■ **What is being asked**: Before writing anything, find the line that contains "Task: Click the Revery logo", then retype the entries below exactly from their first line through that one, without pictures.

****

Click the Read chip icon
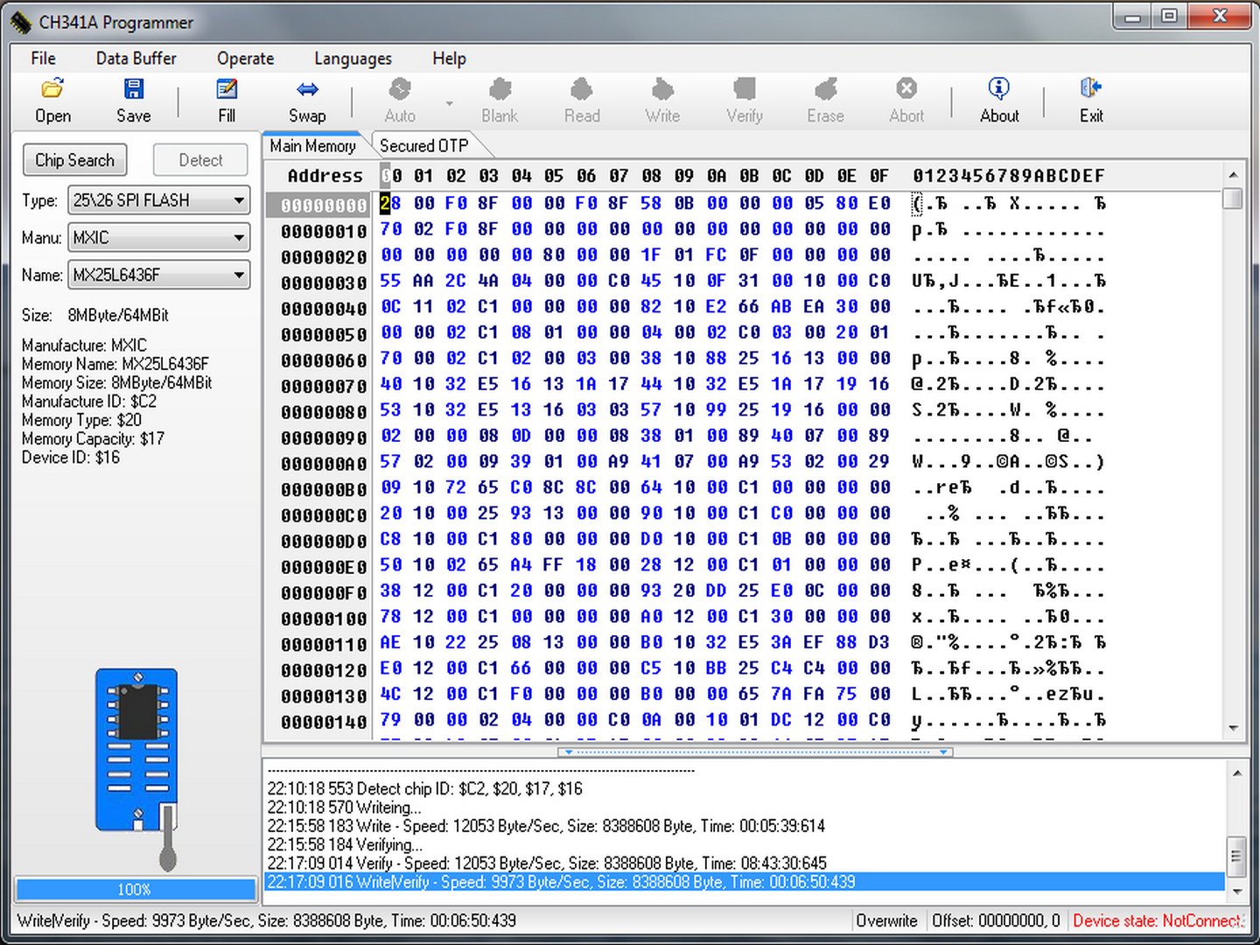1260x945 pixels. (582, 90)
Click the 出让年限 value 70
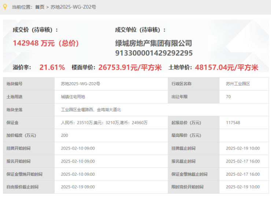271x198 pixels. pos(229,97)
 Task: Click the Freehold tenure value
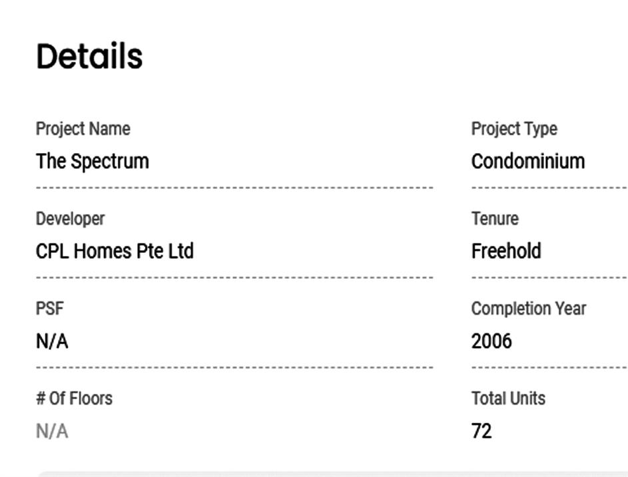pyautogui.click(x=505, y=251)
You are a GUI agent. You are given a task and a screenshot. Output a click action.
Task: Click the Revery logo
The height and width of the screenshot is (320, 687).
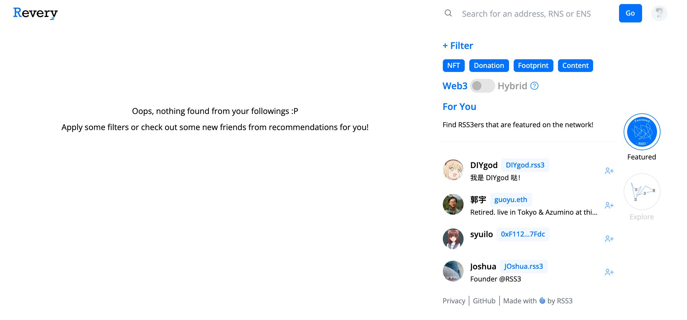click(35, 13)
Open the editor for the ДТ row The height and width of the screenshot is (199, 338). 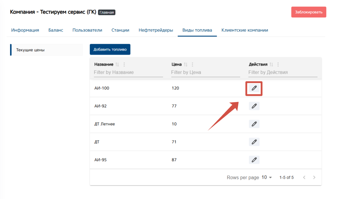pyautogui.click(x=254, y=142)
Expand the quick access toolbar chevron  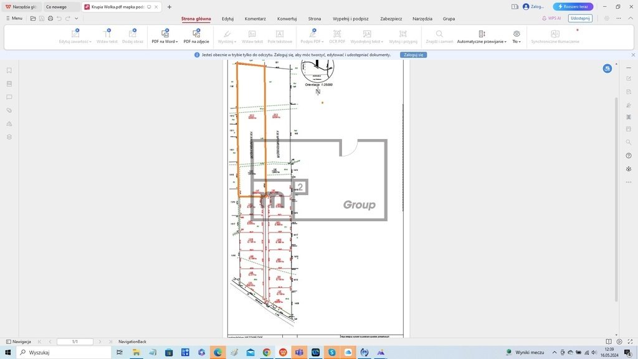(x=77, y=19)
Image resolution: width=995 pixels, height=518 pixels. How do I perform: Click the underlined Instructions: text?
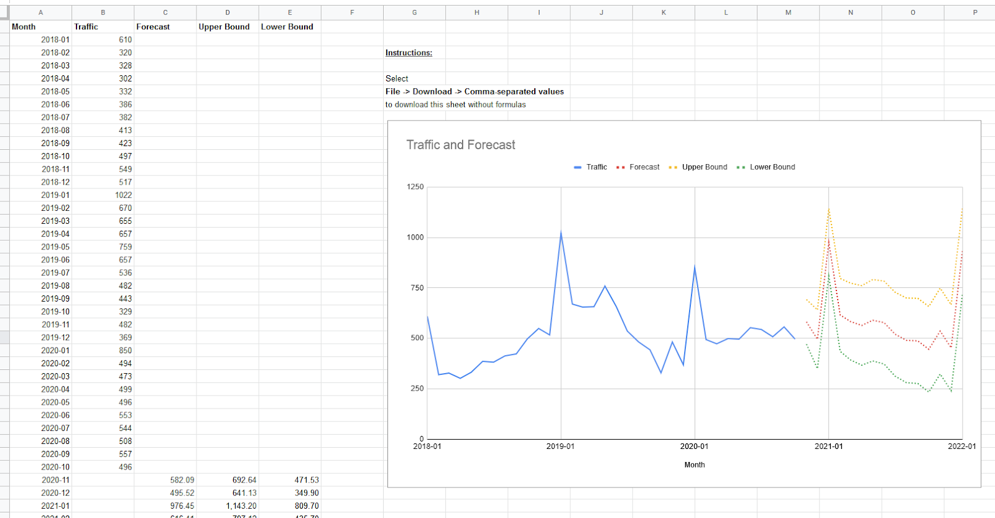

****

■ **Solution**:
Click the Read chip icon
1260x945 pixels. (582, 90)
Click the 出让年限 value 70
271x198 pixels. pos(229,97)
 Task: Click the Freehold tenure value
pyautogui.click(x=505, y=251)
You are a GUI agent. You are given a task and a screenshot. Output a click action.
Task: Click the Revery logo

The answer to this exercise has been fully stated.